[FP8 BMM] aiter Triton kernel for small-B regime (V4 wo_a / grouped LoRA)

## Motivation

The existing aiter Triton batched FP8 GEMM kernels are tuned for the MLA regime (B = num_heads ≈ 128). At small B (B=2, e.g. DeepSeek V4's grouped output LoRA on tp=8), they lose decisively to PyTorch's BF16 grouped einsum (which lowers to rocBLAS BMM).

### Concrete case: DeepSeek V4 wo_a (output LoRA)

Shape per TP=8 rank: B = `n_local_groups` = 2, K = `d_per_group` = 4096, N = `o_lora_rank` = 1024, M = token batch (1-16 decode, up to ~1024 chunked prefill).

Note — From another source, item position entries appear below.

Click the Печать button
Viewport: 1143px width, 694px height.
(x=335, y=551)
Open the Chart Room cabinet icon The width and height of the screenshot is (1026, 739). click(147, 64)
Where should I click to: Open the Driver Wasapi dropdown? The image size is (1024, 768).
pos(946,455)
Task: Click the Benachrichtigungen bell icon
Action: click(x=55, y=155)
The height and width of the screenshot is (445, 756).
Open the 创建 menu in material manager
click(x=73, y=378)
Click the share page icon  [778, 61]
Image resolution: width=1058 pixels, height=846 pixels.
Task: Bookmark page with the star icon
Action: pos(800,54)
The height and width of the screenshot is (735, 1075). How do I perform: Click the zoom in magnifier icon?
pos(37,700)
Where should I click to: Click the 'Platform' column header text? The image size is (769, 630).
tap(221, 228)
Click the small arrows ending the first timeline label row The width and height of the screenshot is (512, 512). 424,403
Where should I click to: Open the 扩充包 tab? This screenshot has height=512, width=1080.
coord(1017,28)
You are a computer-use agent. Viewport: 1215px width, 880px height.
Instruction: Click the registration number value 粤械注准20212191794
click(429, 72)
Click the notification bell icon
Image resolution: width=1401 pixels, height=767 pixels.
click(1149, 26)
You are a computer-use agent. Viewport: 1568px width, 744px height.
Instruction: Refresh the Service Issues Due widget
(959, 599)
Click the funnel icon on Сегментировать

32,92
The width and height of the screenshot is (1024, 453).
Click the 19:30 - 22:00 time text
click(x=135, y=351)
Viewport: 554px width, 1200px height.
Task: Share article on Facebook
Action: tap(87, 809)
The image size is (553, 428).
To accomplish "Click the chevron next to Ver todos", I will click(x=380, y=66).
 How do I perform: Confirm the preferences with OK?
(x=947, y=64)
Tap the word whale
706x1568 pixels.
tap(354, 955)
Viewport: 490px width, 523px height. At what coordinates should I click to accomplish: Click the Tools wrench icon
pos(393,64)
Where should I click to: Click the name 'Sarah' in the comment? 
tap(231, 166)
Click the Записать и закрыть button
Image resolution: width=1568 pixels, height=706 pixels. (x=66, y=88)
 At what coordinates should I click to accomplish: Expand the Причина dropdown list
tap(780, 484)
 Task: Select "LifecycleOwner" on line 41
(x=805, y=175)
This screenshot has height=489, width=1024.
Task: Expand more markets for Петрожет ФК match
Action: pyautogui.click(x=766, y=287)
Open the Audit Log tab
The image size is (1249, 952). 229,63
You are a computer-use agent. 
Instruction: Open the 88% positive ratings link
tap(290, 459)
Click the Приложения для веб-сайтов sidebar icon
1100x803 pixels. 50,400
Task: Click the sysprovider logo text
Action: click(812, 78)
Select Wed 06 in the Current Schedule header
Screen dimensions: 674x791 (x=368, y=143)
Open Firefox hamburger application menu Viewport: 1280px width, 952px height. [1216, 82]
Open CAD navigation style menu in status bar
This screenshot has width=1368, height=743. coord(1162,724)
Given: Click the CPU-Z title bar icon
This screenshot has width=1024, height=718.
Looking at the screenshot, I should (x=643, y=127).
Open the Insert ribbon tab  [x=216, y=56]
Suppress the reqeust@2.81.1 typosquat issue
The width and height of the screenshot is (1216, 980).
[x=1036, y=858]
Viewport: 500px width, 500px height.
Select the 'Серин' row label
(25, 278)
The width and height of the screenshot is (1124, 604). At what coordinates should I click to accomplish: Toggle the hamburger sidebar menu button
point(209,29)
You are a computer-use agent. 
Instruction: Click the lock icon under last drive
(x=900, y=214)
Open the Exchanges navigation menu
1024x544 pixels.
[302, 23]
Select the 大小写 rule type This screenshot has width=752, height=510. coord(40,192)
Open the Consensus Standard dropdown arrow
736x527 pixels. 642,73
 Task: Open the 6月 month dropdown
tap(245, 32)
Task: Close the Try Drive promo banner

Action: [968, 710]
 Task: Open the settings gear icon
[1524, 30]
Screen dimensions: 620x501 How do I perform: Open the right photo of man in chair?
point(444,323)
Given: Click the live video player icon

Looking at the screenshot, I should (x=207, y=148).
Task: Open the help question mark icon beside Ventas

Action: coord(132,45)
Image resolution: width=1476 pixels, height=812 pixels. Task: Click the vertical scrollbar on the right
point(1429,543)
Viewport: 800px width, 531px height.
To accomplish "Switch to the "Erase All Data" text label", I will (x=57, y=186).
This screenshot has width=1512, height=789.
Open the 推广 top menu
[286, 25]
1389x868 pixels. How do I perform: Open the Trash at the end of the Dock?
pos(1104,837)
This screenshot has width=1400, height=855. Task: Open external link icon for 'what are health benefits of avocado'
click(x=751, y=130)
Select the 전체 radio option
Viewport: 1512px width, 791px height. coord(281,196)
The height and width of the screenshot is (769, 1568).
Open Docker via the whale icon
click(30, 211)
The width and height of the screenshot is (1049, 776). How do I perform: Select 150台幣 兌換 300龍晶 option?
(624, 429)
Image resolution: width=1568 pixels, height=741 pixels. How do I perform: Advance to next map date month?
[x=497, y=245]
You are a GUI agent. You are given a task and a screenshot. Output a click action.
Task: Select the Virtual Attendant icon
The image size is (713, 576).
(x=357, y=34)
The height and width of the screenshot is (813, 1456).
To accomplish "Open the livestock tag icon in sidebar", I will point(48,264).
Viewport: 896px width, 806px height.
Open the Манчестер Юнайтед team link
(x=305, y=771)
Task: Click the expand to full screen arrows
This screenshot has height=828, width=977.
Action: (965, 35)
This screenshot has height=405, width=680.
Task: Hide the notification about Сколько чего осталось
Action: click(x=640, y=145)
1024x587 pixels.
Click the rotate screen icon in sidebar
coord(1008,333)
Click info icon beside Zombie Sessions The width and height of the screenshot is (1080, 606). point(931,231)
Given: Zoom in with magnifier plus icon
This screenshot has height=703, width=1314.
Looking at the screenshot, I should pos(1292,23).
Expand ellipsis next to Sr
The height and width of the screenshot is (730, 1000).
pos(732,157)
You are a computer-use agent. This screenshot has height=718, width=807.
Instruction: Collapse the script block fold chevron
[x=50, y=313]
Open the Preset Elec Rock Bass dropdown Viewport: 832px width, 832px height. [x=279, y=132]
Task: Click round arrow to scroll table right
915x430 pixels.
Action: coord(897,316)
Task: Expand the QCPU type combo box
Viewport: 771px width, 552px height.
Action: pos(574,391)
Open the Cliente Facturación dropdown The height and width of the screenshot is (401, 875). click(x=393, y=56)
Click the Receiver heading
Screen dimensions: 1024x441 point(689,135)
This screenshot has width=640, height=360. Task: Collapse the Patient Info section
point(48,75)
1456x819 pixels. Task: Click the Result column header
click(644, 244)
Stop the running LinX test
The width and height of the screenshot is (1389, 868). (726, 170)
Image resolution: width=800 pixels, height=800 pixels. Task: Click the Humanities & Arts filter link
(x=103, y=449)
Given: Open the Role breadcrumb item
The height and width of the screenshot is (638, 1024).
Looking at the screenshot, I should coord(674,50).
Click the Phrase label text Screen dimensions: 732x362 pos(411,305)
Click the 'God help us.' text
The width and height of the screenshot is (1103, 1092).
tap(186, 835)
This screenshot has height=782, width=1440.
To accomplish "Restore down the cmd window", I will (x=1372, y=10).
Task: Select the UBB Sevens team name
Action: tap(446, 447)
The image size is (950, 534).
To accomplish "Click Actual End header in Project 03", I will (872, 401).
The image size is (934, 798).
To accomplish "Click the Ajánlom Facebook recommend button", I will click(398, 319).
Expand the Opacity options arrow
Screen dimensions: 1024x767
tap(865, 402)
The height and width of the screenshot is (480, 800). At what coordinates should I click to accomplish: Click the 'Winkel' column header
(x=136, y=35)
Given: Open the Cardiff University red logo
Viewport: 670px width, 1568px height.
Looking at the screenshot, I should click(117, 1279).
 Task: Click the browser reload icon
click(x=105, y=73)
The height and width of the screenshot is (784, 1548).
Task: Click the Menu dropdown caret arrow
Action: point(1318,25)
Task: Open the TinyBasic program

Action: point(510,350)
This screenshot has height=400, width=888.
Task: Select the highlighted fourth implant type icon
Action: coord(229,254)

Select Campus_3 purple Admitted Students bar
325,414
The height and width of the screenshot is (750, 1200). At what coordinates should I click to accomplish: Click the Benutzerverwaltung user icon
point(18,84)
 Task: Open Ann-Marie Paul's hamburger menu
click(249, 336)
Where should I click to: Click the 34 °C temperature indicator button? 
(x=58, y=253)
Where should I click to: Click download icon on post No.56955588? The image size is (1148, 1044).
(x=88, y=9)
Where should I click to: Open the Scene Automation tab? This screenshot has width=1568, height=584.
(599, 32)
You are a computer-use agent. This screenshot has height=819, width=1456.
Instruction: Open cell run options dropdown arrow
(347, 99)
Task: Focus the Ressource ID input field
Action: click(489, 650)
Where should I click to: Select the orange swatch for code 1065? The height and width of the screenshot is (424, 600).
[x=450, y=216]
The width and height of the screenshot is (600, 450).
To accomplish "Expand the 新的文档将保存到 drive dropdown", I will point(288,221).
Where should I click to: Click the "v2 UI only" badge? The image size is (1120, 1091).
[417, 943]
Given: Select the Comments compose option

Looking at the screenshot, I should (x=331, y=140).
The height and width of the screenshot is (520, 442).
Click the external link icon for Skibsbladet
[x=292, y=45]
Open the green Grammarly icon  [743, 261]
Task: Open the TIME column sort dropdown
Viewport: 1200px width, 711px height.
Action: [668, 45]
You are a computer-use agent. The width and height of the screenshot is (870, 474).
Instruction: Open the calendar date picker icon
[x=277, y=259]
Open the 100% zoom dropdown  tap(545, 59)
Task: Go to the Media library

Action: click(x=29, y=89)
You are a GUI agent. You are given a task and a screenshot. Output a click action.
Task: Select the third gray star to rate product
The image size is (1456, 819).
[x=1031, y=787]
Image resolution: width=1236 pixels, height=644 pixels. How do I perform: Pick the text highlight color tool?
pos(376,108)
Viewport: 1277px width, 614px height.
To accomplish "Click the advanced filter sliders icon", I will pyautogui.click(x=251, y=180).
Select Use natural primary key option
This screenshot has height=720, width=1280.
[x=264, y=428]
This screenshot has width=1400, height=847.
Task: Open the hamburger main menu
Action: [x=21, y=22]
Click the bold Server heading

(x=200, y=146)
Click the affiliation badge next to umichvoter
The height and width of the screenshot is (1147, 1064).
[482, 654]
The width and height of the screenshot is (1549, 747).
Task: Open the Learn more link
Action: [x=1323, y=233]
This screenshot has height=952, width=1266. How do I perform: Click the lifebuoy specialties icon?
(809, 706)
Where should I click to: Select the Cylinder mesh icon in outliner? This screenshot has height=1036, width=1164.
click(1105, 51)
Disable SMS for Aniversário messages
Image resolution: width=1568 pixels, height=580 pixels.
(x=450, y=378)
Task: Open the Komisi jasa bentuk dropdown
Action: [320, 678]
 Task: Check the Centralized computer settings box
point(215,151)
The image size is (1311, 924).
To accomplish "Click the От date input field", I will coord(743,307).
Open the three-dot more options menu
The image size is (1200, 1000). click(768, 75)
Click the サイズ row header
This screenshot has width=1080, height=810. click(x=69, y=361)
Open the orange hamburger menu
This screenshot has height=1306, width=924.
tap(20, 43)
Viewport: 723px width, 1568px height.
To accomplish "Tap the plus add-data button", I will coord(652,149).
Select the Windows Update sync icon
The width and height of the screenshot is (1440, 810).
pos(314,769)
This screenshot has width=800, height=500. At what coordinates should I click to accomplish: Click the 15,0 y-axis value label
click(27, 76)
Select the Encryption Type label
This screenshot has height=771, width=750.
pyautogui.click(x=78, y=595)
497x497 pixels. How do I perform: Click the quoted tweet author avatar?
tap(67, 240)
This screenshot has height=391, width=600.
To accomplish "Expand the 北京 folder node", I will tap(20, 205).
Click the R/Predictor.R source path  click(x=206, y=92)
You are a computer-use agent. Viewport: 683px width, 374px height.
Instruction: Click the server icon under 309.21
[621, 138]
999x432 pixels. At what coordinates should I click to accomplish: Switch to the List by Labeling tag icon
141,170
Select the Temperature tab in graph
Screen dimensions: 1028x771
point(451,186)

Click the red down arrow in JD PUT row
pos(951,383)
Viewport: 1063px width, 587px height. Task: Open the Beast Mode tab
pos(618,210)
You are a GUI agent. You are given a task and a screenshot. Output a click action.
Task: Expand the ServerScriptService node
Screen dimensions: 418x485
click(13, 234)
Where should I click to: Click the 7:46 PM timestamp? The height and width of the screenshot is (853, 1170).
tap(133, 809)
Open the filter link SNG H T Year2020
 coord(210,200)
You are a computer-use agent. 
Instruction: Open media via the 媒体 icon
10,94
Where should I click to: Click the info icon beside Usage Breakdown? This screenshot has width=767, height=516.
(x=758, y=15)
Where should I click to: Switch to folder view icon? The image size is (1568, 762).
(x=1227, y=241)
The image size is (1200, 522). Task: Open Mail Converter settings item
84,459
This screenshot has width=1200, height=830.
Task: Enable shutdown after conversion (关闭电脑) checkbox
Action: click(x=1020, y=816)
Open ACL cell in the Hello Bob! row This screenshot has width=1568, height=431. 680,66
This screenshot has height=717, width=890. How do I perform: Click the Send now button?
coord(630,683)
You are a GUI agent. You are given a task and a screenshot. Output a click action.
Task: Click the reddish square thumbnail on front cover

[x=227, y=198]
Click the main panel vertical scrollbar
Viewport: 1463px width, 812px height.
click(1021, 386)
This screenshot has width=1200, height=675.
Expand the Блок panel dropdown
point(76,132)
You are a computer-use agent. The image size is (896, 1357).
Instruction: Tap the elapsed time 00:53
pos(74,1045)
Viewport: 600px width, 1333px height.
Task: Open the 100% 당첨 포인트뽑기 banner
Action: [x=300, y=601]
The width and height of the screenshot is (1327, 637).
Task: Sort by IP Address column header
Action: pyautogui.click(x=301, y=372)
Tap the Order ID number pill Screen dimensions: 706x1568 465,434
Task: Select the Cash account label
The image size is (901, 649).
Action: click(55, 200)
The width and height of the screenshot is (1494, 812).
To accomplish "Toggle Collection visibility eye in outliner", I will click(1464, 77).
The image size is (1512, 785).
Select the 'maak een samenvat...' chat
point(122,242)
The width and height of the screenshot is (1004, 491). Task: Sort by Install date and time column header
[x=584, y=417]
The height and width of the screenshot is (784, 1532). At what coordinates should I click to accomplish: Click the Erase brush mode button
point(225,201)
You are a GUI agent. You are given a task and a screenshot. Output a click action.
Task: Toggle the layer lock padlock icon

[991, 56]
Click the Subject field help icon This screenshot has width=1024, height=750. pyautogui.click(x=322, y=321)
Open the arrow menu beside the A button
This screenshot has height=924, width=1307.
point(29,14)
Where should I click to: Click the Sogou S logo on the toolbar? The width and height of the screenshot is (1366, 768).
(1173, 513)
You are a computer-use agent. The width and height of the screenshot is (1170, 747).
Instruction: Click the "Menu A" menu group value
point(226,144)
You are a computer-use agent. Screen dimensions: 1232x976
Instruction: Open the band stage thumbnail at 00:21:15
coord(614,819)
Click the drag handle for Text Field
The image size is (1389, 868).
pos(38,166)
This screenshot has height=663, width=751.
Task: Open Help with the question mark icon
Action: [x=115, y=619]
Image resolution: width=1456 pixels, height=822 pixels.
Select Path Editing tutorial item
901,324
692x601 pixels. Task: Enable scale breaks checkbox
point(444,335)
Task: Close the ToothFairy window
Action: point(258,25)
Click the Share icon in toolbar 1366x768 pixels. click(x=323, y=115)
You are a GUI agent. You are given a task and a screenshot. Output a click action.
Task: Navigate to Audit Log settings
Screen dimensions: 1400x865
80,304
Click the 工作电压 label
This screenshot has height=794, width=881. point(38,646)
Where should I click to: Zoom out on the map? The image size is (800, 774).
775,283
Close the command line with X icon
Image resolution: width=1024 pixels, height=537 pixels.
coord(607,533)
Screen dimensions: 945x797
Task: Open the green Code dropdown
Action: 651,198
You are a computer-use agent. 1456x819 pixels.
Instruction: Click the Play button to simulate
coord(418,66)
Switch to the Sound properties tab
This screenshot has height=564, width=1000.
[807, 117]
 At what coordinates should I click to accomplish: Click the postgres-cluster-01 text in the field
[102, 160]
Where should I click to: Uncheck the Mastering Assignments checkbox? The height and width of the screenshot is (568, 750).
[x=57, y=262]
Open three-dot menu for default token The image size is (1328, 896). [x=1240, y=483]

Single-op micro-bench on V4-Pro / 8x MI355X (gfx950):

| M | einsum (BF16, rocBLAS) | `batched_gemm_a8w8_a_per_token_group_prequant_w_per_batched_tensor_quant` (FP8) | G-loop `gemm_a8w8_blockscale_preshuffle` (FP8) |
|---|---|---|---|
| 1 | 15 μs | 35 μs (**0.43x**) | 116 μs (**0.13x**) |
| 16 | 14 μs | 35 μs (0.43x) | 60 μs (0.24x) |
| 64 | 19 μs | 37 μs (0.51x) | 62 μs (0.30x) |
| 256 | 19 μs | 36 μs (0.54x) | 58 μs (0.33x) |
| 1024 | 37 μs | 39 μs (0.96x) | 55 μs (0.67x) |

The FP8 paths are **1.5x – 7x slower** than BF16 baseline, even though FP8 should theoretically halve the W bandwidth.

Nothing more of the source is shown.